At our organisation, none of the marketing employees are stationed at desks; everybody is in the field, working hard to promote the brand, whether it is by visiting various restaurants across the town or by meeting clients. Because people are still partial towards domestic brands than international ones, it is difficult for us to alter the mindsets. However, we are trying to change perspectives. We have been promoting our brands in metropolitan cities across the country, and because people are so well exposed globally, things are looking up for us.
As an official distributor of popular brands like Asahi, Singha and White Rhino, what different approaches have you taken to promote these beers?
At our organisation, we have our own values, missions and strategies to maintain our originality. We don’t believe in running behind the herd. It is important to be part of the traditional marketing but I think it’s time we do something different to engage the masses. Currently, three out of four people are always active on social media; we try to make our presence felt there. It is still important that you promote your brand through flexes, hoardings and print media, but it’s time we move beyond that. Asahi and Singha have been around for about a decade now and currently, we are promoting these brands more aggressively. I think to be out there, it is important to be visible and aggressive.
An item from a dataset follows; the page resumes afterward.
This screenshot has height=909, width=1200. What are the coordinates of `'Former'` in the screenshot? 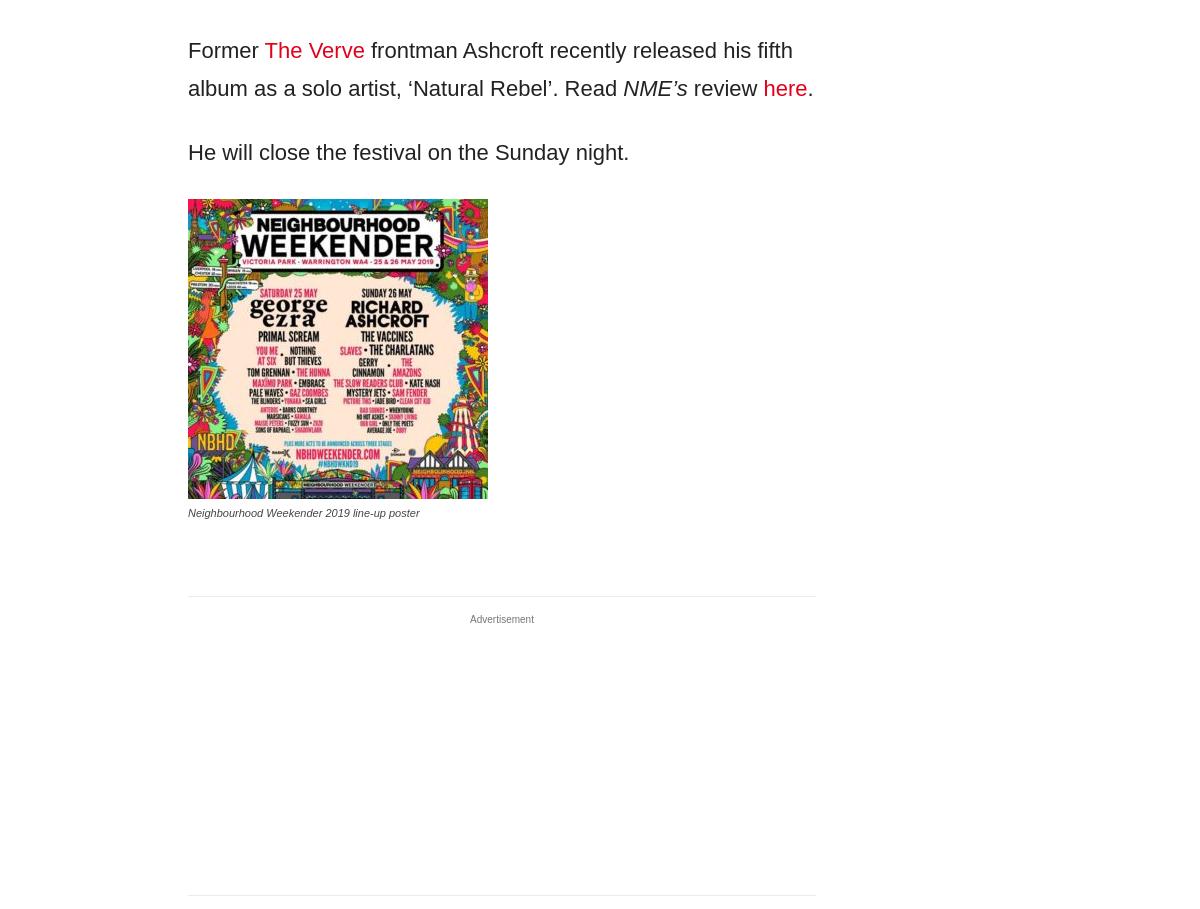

When all the brands have something or the other interesting strategies coming up, you cannot lag behind.We also constantly focus on how we can promote our brands differently.
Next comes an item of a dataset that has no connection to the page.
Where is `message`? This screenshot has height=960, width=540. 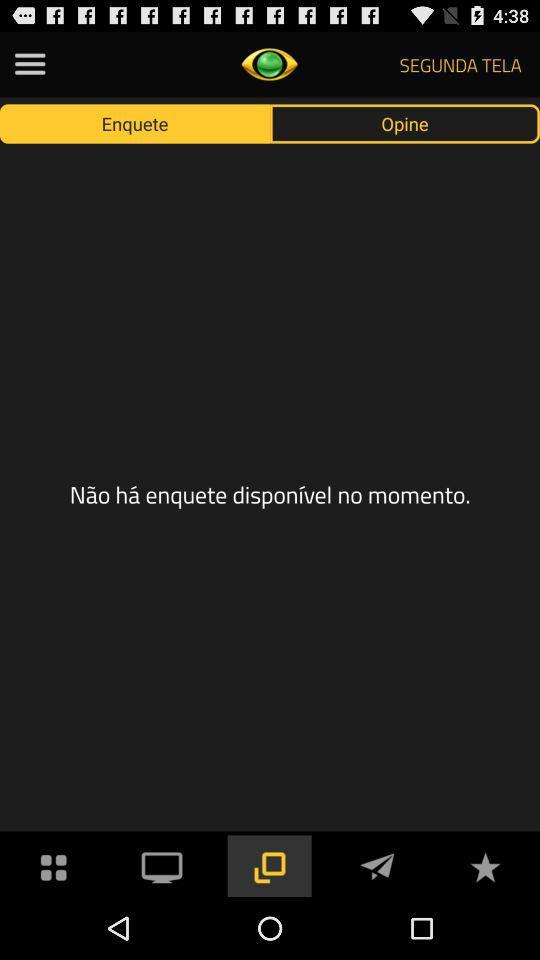 message is located at coordinates (377, 864).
There is still a perception that international brands are expensive, even overpriced. What are you doing to encourage customers to make the switch?
In terms of pricing, yes international products are priced quite high due to various taxes in respective fields. So international brands have a tough time competing with domestic brands. Right now, consumers are savvy and well-informed. You have to treat them as intelligent buyers and give them a good value. We price products according to the point that the majority of that particular market will accept and is fair for consumers and for us to operate our business. We try to engage with consumers more with various activities to prefer brands so that they achieve what you call, ‘feel good factor.’
As you have been associated with branding for over a couple of years, can you mention some of the characteristics that brand manager must acquire?
A brand manager must be savvy, I would say they must also be tech-savvy. He/she must be well aware of their products. You need to treat your brand like your own baby. Grow it, nurture it and walk with it. You need to associate with the right people. Just pumping money to promote your brand is not enough. You need to own it. You need invest your time wholly. Look at Coca-Cola, they do different promotions. They are everywhere because they are constantly working towards making their brand better.
Brands are considered to be one of the primary assets of a company. How important is it for a company to maintain its brand through customer service?
While Asahi, Singha and White Rhino are well known international brands, Nepalis still need the to time to learn about these brands and their reputation. Hence, to be more acquainted with the customers we come up with various schemes, so that people come to know the brands. Also, whenever there are events where we participate, we make sure that we are welcoming and offer them complimentary drinks. I think if you put in the the time try to connect with your customers it does you good. It only brings positivity and helps spread the word.